OPGAVE A:
Noem alle aanduidingen in het tekstfragment die direct door een dubbele punt worden gevolgd.
OPGAVE B:
Bepaal per bewering of die klopt met het tekstfragment: (i) het beroepschrift is namens klager ingediend door mr. M.A.W. Nillesen; (ii) de bestreden beslissing is genomen door de beroepscommissie; (iii) de beroepscommissie is die bedoeld in artikel 73, tweede lid, van de Pbw.
OPGAVE C:
Geef uit het tekstfragment alles terug vanaf "Betreft: [klager] datum: 10" tot en met "beroepscommissie als volgt.".

Onderwerp: Bezoek-historie

RSJ 12/342/GB, 10 februari 2012, beroep
Uitspraakdatum:10-02-2012

Dit onderwerp bevat de volgende rubrieken.

Uitspraak

Nummer: 12/342/GB

Betreft: [klager] datum: 10 februari 2012

De beroepscommissie als bedoeld in artikel 73, eerste lid, van de Penitentiaire beginselenwet (Pbw) heeft kennisgenomen van een bij het secretariaat van de Raad ingekomen beroepschrift, ingediend door mr. M.A.W. Nillesen, namens

[...], verder te noemen klager,

gericht tegen een op 24 januari 2012 genomen beslissing van de selectiefunctionaris,

alsmede van de overige stukken, waaronder de bestreden beslissing.

Op grond van haar onderzoek overweegt en beslist de beroepscommissie als volgt.

VERSTREKTE GEGEVENS:
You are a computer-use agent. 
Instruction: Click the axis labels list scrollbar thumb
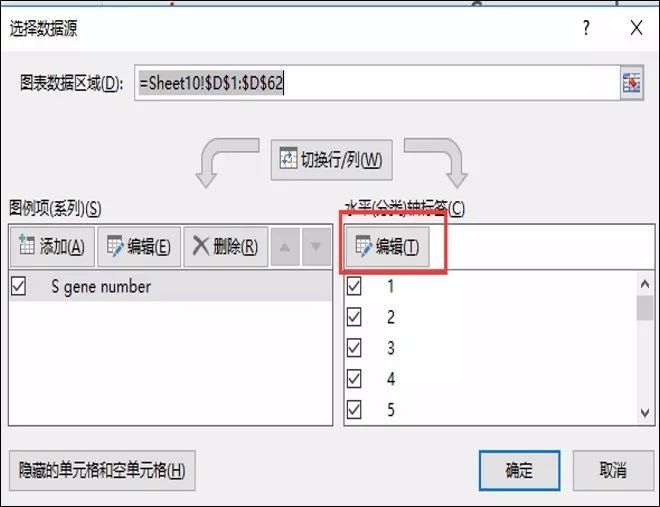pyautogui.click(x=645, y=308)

--

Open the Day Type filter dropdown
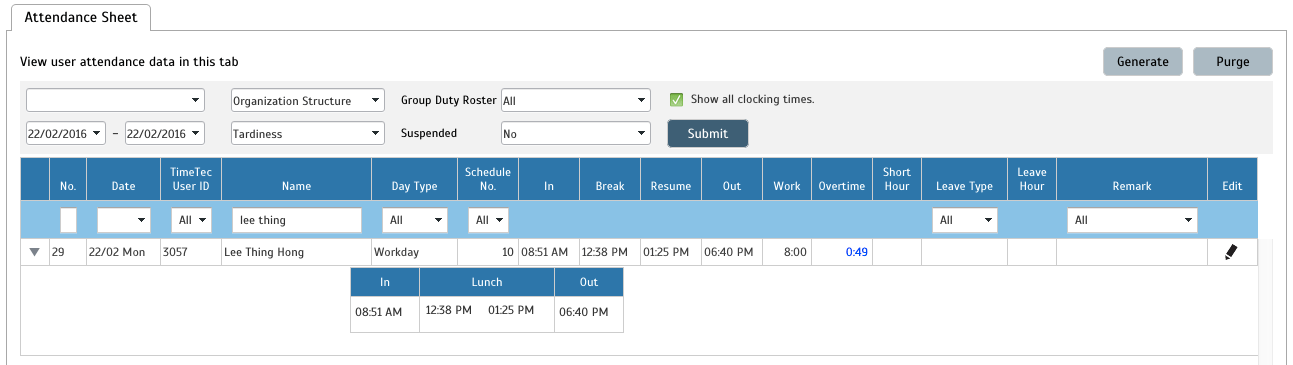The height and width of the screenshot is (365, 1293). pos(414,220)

ANTWOORDVELD A:
Onderwerp, Uitspraakdatum, Nummer, Betreft, datum

ANTWOORDVELD B:
(i) Ja: "ingediend door mr. M.A.W. Nillesen, namens"
(ii) Nee: "genomen beslissing van de selectiefunctionaris"
(iii) Nee: "bedoeld in artikel 73, eerste lid, van de Penitentiaire beginselenwet"

ANTWOORDVELD C:
Betreft: [klager] datum: 10 februari 2012

De beroepscommissie als bedoeld in artikel 73, eerste lid, van de Penitentiaire beginselenwet (Pbw) heeft kennisgenomen van een bij het secretariaat van de Raad ingekomen beroepschrift, ingediend door mr. M.A.W. Nillesen, namens

[...], verder te noemen klager,

gericht tegen een op 24 januari 2012 genomen beslissing van de selectiefunctionaris,

alsmede van de overige stukken, waaronder de bestreden beslissing.

Op grond van haar onderzoek overweegt en beslist de beroepscommissie als volgt.